◆ TEXT SEGMENT ◆

India-China relations

Simultaneously, China’s revisionist approach to India-China relations is one of the sources of growing
mistrust. India needs to demonstrate that it represents different values and philosophies, and a different
vision for global peace and harmony, which makes it a model different from Russia and China. India’s
trade relations with African and Asian nations can be seen treading a different path. India has expanded
its line of credit to several countries all over the world easing its dependency on the Western financial
system.

At the same time, Indian diplomats are going to put development and economic cooperation at the
top of their agenda. India’s new economic push could be a new opportunity to revive North-South
cooperation and connectivity as China’s Belt and Road Initiative is said to be in trouble. While India
sought multilateralism with active cooperation in the BRICS and Shanghai Cooperation Organisation
(SCO), however, both China and Russia have recently demonstrated aggressive unilateralism in multiple
regional and international disputes.

◆ DIRECTIVES ◆
[1] Decide whether each statement agrees with the India-China relations passage: (a) India has extended its line of credit to several countries around the world; (b) China's Belt and Road Initiative is said to be doing well; (c) India sought multilateralism through active cooperation in BRICS and the SCO. Answer yes or no for each, quoting the deciding words.
[2] Please write the next paragraph of the India-China relations passage, picking up right after its final sentence.

Stored entries:
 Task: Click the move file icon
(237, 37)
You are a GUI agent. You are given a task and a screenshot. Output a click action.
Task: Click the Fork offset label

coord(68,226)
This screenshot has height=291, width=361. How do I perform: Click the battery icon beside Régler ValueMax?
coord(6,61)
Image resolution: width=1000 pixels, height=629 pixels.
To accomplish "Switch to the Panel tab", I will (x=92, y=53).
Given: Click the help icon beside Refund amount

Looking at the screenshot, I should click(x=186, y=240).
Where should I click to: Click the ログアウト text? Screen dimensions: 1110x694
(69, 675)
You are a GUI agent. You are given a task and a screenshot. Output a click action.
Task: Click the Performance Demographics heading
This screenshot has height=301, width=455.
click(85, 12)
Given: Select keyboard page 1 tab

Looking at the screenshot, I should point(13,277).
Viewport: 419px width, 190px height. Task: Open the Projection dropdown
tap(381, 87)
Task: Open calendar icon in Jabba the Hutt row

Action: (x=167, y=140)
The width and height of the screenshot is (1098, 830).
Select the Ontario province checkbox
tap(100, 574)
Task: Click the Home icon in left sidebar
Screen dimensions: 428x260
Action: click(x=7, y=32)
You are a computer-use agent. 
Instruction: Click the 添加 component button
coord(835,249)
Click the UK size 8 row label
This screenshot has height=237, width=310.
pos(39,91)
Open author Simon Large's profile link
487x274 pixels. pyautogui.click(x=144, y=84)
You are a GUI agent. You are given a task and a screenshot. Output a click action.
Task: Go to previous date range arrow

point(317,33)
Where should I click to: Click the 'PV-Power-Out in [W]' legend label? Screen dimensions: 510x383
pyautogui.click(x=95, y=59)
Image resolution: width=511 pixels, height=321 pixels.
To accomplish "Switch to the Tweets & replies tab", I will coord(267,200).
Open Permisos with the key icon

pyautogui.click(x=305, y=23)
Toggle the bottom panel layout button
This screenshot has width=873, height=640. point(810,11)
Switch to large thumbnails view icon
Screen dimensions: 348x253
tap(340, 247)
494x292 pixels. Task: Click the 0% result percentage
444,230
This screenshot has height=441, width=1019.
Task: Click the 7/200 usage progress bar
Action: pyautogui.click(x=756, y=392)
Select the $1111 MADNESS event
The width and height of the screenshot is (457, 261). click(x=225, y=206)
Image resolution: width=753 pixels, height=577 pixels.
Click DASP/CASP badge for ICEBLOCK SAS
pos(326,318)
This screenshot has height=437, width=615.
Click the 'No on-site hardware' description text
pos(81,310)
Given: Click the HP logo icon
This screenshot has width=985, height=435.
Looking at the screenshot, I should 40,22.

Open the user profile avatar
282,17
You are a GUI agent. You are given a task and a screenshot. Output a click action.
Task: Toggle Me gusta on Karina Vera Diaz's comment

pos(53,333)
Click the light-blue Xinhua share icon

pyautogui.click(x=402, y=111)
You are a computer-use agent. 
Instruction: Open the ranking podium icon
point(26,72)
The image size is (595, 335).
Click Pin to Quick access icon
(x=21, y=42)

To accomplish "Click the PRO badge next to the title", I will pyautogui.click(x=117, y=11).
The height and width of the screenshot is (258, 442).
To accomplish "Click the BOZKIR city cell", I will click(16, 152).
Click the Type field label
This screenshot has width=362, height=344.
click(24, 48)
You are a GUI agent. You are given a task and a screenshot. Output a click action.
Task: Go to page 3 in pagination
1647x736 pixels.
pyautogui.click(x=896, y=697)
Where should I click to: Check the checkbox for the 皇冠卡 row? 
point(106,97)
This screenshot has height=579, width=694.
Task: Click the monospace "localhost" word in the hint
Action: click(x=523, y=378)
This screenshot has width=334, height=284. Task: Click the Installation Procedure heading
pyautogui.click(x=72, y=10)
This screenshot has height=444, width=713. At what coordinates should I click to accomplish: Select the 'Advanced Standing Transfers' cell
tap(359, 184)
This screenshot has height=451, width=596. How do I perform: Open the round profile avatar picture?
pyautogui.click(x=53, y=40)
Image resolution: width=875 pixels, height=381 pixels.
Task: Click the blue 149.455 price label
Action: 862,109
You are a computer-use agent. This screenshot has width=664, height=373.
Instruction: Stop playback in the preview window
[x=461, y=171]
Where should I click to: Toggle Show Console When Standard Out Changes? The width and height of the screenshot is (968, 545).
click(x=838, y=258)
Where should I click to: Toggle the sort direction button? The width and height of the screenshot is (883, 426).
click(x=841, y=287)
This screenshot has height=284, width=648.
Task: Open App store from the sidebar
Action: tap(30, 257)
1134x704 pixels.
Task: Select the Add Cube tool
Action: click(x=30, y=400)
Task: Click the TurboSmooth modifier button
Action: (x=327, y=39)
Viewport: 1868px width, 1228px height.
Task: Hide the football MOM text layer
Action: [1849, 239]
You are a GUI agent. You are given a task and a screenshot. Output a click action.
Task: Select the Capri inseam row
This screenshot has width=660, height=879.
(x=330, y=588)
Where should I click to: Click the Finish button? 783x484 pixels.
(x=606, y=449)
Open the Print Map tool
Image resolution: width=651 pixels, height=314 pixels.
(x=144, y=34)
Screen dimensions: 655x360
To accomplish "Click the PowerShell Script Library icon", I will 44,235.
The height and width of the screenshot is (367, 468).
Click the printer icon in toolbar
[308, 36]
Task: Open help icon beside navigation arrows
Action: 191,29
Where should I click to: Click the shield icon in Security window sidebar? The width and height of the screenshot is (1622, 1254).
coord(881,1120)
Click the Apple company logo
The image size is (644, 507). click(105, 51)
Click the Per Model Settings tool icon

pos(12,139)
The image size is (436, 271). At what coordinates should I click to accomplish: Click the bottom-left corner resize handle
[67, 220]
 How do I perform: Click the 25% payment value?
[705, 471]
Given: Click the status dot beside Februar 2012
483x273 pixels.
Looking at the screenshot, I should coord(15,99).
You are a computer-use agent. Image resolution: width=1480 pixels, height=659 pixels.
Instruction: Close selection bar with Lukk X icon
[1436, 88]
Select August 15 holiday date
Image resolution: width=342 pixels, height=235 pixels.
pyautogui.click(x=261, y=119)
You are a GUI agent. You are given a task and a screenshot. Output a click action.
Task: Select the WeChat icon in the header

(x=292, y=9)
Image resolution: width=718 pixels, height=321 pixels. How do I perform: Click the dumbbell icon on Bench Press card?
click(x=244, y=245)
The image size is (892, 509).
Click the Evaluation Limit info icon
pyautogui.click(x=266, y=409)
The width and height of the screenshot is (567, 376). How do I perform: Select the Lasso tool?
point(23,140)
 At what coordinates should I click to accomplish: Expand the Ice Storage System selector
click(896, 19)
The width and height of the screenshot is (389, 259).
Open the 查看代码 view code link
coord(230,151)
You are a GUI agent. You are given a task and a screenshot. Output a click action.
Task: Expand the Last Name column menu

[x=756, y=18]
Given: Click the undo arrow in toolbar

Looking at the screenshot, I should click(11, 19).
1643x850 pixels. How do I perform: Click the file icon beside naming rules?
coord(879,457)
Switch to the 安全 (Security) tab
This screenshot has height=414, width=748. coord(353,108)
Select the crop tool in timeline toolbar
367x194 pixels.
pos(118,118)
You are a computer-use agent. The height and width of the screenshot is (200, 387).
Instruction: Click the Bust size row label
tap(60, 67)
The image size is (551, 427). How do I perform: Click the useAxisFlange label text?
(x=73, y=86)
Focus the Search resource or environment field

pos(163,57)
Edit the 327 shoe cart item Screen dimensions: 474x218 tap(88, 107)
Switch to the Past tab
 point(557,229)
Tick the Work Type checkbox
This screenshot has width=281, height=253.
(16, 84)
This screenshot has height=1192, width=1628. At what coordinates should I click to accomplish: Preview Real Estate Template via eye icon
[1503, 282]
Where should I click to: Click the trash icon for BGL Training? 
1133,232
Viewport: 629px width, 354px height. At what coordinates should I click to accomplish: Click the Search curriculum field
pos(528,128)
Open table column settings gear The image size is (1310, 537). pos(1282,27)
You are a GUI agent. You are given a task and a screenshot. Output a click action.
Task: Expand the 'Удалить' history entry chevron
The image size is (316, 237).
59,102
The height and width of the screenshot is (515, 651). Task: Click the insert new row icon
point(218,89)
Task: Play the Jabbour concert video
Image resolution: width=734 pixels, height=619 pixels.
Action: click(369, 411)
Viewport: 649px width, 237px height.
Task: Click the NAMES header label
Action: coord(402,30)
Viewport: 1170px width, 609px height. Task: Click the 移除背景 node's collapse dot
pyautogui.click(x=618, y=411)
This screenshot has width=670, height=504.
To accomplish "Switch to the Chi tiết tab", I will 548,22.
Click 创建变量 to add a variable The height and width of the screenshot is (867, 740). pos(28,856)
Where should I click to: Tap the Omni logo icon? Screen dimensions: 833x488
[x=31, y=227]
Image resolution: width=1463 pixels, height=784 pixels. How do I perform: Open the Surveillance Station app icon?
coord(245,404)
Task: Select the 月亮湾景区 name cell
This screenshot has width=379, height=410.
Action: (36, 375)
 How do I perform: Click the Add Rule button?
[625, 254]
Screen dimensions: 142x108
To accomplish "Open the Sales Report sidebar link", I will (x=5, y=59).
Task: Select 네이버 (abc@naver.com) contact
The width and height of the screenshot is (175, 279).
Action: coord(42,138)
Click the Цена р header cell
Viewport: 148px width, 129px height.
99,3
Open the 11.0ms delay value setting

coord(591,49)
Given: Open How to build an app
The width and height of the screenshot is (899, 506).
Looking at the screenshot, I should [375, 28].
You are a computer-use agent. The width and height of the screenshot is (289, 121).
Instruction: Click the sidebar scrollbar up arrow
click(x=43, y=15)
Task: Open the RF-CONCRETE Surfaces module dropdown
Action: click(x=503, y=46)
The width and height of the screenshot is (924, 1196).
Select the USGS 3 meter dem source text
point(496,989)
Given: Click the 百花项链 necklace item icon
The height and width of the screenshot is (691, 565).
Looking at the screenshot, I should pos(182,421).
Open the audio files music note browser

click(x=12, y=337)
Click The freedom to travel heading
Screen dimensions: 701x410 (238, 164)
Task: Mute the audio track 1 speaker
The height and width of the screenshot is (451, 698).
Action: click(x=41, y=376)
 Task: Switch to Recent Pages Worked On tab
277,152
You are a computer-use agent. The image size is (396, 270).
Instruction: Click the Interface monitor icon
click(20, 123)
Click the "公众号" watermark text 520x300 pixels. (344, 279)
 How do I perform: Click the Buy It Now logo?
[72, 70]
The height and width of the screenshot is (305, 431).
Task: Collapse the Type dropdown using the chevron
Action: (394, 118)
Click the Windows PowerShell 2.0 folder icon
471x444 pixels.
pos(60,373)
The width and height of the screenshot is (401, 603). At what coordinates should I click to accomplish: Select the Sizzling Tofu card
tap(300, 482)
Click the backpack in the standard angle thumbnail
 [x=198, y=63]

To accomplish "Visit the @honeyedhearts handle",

◆ RESULTS OF THE EXERCISE ◆
[1]
(a) Yes: "India has expanded its line of credit to several countries all over the world easing its dependency on the Western financial system."
(b) No: "as China’s Belt and Road Initiative is said to be in trouble."
(c) Yes: "India sought multilateralism with active cooperation in the BRICS and Shanghai Cooperation Organisation (SCO)."

[2]
As India still seeks greater multilateralism, countries outside BRICS and SCO like Türkiye, Indonesia,
Iran, Bangladesh, United Arab Emirates (UAE) and Saudi Arabia are going to be more important to India’s
development diplomacy. India’s G-20 Presidency is going to be such an exceptional opportunity to reflect
on India’s willingness and preparedness for an advanced role in global politics.